— Task requirements —
Whenever a line below holds the word "Image", copy that line.

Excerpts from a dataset
►

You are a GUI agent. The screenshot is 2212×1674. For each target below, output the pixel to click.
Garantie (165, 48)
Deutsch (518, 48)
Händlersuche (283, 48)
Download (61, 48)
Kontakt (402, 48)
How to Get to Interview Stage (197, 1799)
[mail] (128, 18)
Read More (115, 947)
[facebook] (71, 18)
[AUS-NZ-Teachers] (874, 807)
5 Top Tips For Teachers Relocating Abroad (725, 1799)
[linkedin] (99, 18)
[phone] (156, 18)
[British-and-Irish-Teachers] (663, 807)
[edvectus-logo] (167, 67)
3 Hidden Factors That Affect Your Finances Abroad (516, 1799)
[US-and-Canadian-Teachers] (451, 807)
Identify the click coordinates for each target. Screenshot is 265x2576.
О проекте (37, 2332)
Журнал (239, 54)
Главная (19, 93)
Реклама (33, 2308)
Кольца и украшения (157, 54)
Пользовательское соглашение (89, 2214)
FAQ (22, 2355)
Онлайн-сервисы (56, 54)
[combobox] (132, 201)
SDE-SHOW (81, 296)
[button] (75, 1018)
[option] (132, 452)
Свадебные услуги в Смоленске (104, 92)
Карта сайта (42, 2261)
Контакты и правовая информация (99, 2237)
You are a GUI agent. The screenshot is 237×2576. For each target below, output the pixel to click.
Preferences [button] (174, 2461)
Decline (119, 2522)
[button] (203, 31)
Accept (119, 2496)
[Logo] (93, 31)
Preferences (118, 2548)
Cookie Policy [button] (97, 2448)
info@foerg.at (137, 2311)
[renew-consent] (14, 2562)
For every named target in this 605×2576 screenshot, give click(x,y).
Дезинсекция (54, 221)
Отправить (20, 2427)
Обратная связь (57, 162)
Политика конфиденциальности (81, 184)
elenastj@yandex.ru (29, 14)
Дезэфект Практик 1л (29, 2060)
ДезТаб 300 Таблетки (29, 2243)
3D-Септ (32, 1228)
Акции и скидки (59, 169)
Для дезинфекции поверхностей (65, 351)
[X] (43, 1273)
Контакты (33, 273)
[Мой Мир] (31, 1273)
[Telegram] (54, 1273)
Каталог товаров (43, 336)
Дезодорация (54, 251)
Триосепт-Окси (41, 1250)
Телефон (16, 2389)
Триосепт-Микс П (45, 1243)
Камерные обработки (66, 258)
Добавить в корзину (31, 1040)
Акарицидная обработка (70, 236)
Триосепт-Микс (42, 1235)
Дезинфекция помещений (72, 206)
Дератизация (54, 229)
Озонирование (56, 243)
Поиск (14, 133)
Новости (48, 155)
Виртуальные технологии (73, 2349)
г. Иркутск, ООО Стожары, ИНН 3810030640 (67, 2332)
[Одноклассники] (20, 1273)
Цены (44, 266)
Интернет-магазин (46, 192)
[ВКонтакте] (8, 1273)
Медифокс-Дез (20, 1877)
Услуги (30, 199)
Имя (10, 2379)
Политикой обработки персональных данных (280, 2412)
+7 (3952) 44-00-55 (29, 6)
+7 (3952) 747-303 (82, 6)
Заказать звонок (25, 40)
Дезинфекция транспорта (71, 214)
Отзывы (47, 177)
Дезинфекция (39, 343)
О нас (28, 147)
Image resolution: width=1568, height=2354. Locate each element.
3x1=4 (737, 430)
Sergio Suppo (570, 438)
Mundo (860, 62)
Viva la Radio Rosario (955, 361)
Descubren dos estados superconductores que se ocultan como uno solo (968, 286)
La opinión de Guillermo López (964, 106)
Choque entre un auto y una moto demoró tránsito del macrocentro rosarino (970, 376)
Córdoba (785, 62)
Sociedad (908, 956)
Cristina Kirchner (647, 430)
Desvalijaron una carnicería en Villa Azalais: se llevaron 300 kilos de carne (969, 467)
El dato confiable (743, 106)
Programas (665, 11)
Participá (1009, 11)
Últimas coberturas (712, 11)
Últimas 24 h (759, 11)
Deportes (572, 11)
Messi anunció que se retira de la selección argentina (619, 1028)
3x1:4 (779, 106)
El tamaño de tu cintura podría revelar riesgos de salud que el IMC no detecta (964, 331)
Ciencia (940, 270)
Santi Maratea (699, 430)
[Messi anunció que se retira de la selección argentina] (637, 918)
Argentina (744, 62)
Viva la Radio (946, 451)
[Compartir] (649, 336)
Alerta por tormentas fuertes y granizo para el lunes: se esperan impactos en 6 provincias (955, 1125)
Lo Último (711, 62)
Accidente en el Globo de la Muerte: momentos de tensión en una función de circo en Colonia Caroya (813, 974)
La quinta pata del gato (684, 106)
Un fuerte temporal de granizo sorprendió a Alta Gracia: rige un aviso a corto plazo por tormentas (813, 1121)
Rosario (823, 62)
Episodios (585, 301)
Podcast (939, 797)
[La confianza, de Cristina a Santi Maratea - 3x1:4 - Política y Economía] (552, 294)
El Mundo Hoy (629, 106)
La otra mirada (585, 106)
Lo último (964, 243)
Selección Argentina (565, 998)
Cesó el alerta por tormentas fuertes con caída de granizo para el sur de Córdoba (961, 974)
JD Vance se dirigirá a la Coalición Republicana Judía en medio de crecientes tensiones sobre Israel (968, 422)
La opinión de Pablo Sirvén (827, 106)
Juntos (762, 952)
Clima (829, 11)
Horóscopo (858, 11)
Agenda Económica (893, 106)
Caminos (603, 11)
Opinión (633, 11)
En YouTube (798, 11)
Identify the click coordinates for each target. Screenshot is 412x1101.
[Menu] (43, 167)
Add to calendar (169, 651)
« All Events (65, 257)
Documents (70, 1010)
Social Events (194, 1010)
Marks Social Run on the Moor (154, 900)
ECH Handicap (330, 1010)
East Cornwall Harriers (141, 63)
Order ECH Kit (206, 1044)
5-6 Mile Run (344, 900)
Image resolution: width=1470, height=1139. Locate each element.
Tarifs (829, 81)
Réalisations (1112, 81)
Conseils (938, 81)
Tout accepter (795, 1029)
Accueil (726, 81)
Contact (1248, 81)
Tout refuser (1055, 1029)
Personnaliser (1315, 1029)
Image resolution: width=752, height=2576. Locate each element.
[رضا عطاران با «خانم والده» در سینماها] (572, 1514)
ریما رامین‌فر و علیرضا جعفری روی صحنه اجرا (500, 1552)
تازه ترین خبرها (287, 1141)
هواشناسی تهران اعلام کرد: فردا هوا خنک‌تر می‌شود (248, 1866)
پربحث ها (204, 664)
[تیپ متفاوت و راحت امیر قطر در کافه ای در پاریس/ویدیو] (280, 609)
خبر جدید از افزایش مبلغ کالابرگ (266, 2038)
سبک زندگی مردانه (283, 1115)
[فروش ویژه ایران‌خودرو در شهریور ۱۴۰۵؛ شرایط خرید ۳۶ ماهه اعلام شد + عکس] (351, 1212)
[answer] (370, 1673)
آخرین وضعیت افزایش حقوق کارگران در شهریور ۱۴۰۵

◄

— Output for this exercise —
Image resolution: width=1568, height=2354. Locate each element.
Image resolution: width=1470, height=1139. Locate each element.
Image resolution: width=752, height=2576. Locate each element.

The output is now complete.